The difficulty with promoting ebooks now — as opposed to 5 years ago — is that the market is incredibly glutted. About 350,000 new ebooks were released for Kindle in 2015, which is more than a thousand per day, and about half of those are now available in what’s called Kindle Unlimited, where Prime members can essentially read the books for free and Amazon pays the author a small royalty from a central kitty of money based on how many pages get read. It’s a trap: if you join KU you have to pull your book down from everywhere else and make it exclusively Amazon. In this way Amazon wants to make authors completely dependent on Amazon and choke off the supply to their competitors as well. The result is that the big-money readers, the one who were buying 1-2 books per day on Kindle until KU was introduced have largely all moved to reading “free” through KU and everyone’s actual sales are down. Sales were already moving downward from the glutted market alone, but there was a noticeable drop in digital sales at all publishers across the board when KU was introduced.
The result for DGC is that although we keep releasing new books, ebook income has actually dropped this year compared to last year (and last year was lower than the year before that).

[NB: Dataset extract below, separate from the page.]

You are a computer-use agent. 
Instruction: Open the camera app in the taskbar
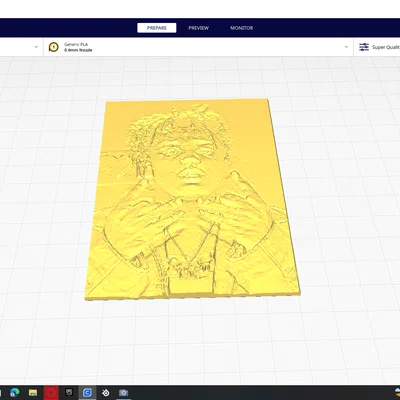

This is consistent with the trends I’m seeing at the publishers I work for–I see the sales reports across many fiction genres and titles and right now everyone is feeling the squeeze.
My take on the job the publicists did is that they got quite a bit of great notice for the book that I was never able to get, but it didn’t translate into many sales, and it’s much much harder to get notice for book eight of a series unless you’re George R. R. Martin. So I’m quite happy with the job they did but I don’t think they could have done more.
The one form of promo and merchandising that’s been working lately for a lot of people is price promotions and bunding, so look for me to experiment with that this year. Book One is going to be featured in BookBub’s LGBT newsletter which should pump the free loss leader and bring in an influx (I hope) and I will probably do a so-called “box set” (ebook bundle) at a bargain price for a limited time in a few months.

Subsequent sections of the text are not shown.